Tyrosine is an amino acid (a component of protein) found in many food products. The body needs to process tyrosine to utilize it for energy and growth. Tyrosinemia is a rare genetic disorder resulting from a deficiency in the enzyme FAH (Fumarylacetoacetate Hydrolase) required for the processing of tyrosine. As a result, the amino acid accumulates in the liver and causes damage. Tyrosinemia can manifest in the first weeks of life with low weight and signs of liver failure. Other affected children might show progressively worsening signs such as hepatomegaly (enlarged liver), jaundice, vomiting, and diarrhea.
Tyrosinemia is diagnosed through blood tests that can identify signs of liver damage and urine tests that detect breakdown products of the amino acid.
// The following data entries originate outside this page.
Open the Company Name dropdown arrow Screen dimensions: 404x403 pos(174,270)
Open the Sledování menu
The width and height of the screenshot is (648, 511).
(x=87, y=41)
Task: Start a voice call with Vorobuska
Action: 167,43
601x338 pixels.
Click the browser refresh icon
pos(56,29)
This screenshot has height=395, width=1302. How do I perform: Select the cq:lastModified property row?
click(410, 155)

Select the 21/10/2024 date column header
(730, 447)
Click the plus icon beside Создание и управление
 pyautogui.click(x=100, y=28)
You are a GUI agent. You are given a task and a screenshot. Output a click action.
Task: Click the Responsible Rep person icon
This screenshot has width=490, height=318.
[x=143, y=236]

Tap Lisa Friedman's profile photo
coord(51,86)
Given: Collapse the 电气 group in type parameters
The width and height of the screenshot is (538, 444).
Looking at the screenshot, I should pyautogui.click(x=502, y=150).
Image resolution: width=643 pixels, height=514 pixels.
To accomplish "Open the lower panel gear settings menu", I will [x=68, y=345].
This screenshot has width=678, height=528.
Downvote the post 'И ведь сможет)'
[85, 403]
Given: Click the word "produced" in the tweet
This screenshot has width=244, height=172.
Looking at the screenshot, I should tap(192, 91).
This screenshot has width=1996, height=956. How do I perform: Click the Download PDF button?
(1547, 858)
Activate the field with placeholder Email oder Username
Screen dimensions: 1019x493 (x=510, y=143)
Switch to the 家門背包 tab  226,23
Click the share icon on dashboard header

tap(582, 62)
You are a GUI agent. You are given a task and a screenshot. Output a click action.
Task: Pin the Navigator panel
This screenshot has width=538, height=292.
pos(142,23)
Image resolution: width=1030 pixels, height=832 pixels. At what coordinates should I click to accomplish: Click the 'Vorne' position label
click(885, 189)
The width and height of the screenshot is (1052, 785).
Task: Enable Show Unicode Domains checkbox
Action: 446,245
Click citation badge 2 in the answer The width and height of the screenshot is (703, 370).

Historically, the treatment strategy involved maintaining a low-protein diet to slow down the accumulation of tyrosine in the body. This posed a significant challenge since finding the delicate balance between excess protein harming the liver and a deficiency of essential protein for body development is crucial. However, since the discovery that the substance known as NTBC halts liver damage, it can now be regularly administered to patients. If the diagnosis is made early and treatment is given promptly, many complications of the disease can be prevented.
Advanced liver failure caused by the disease usually requires liver transplantation, which has positive long-term outcomes.